Worst card of 2010: contestant #5

Trying like mad to catch up on these "Worst Card" posts after slacking just about the whole year. So, either you'll see a whole mess of these in the next month, or I'll just give up and ignore the thing -- which actually sounds like the more probable option right now.

But I can't wrap up the Worst Card segment without addressing dear Topps Update/Traded & Highlights. It always has some clunkers in it.

This is a classic example. It's not even the only one in the set. There are several of these "dudes just standing around" cards. And Topps has been doing it in Topps Update/Traded & Pick a Name and Stay With It for a few years now.

It's a big reason why I don't collect this set (well, besides the "no money" reason). Why would I go out of my way to collect cards that look like they were taken by some fan in the stands? Even if the fan showed me the photo that they took -- if it looked like this -- I'd say, "it looks like two dudes just standing around."

I can go to any golf course anywhere and take a photo that looks like this.

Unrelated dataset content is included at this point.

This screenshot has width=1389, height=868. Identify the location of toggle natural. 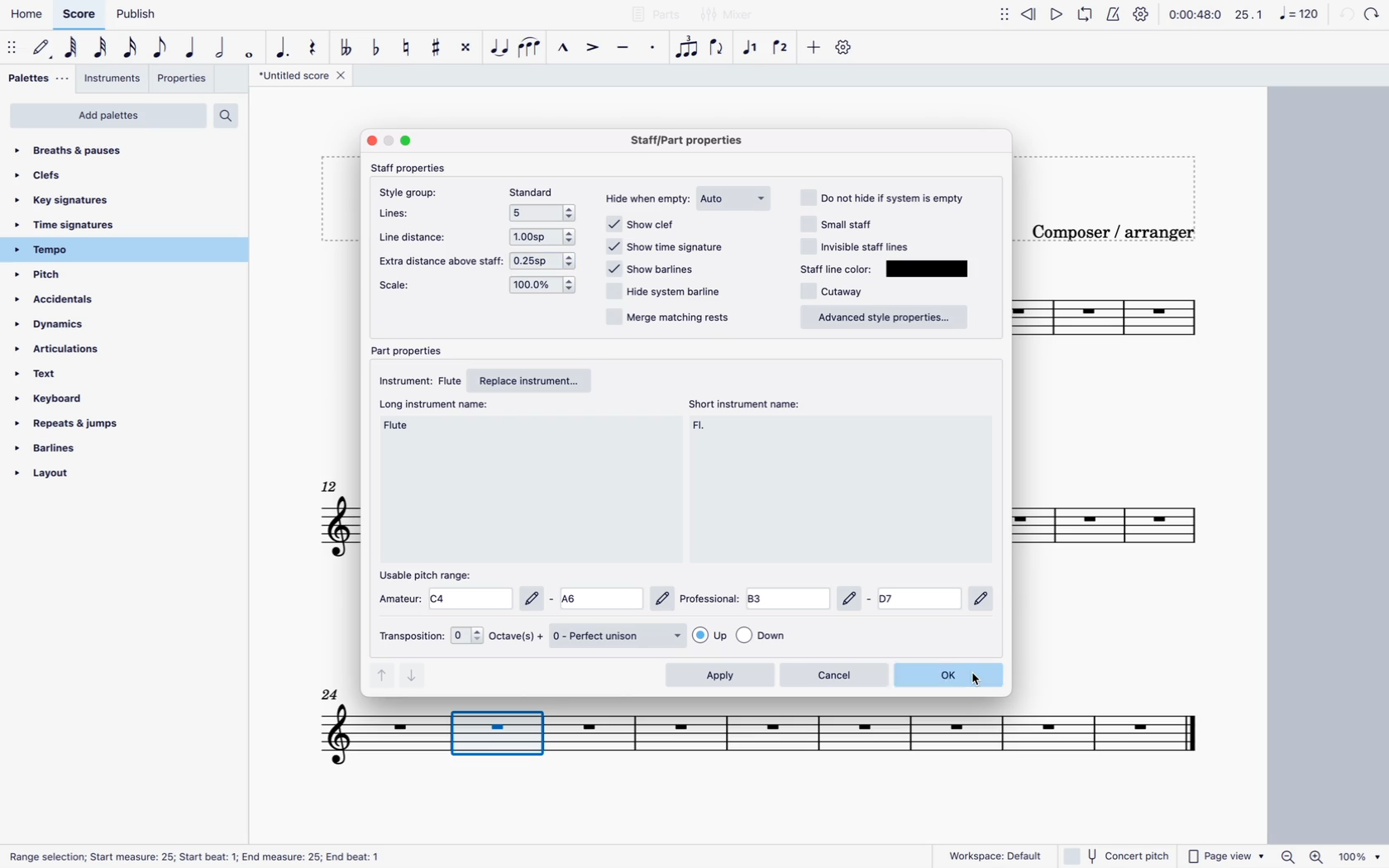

The golfers will even have more normal clothing than Vladdy and Miggy.

I also like the painful reaching that was performed to come up with a title for this card. "NL East Origins." I wonder how long it took for some copy writer to unearth that?

Boss: We've got another one of those "two dudes standing around photos."
Copy Writer: Good god, another one? Nobody's going to want that crap.
Boss: I don't care. It needs a title.
Copy Writer: I quit.
Boss: You can't quit until I get a title.
Copy Writer: OK, fine. Um ... "NL East Origins." There you go. I'm out of here.

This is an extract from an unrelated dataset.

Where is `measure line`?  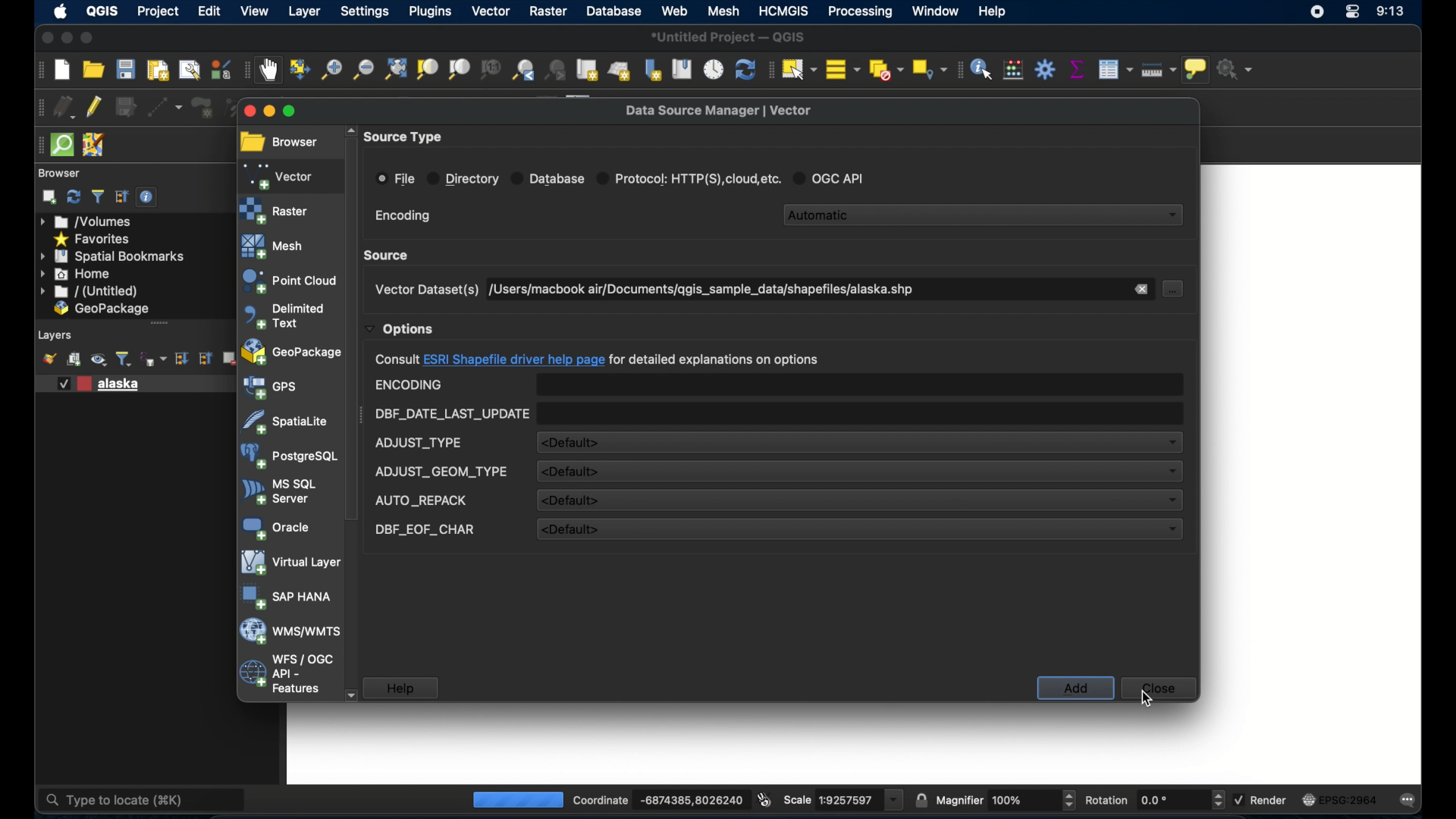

I realize all this card is is a checklist. Someone could say, "at least they put a photo out there. They could have done what they used to do and just made it a checklist, front and back."

You know what? I'd like that better. I like the old checklist. It didn't try to hide behind two dudes and pretend it was something it wasn't. It was proud. "I'm a Checklist, dammit. Write on me!"

No chance of being a "Worst Card" candidate if you're a checklist and you're proud. But there is no pride in this card.


  1. Nothing makes a card like great photography. Conversely, nothing kills a card like bad photography.

  2. I was going to say what Charles said, so yea, what Charles said!

  3. Ha ha. That's funny. This card is so boring that I'd forget to even study how bad it is. It's an almost invisible card. "Nothing to see here, folks." But as you point out, its blandness is amazingly bad.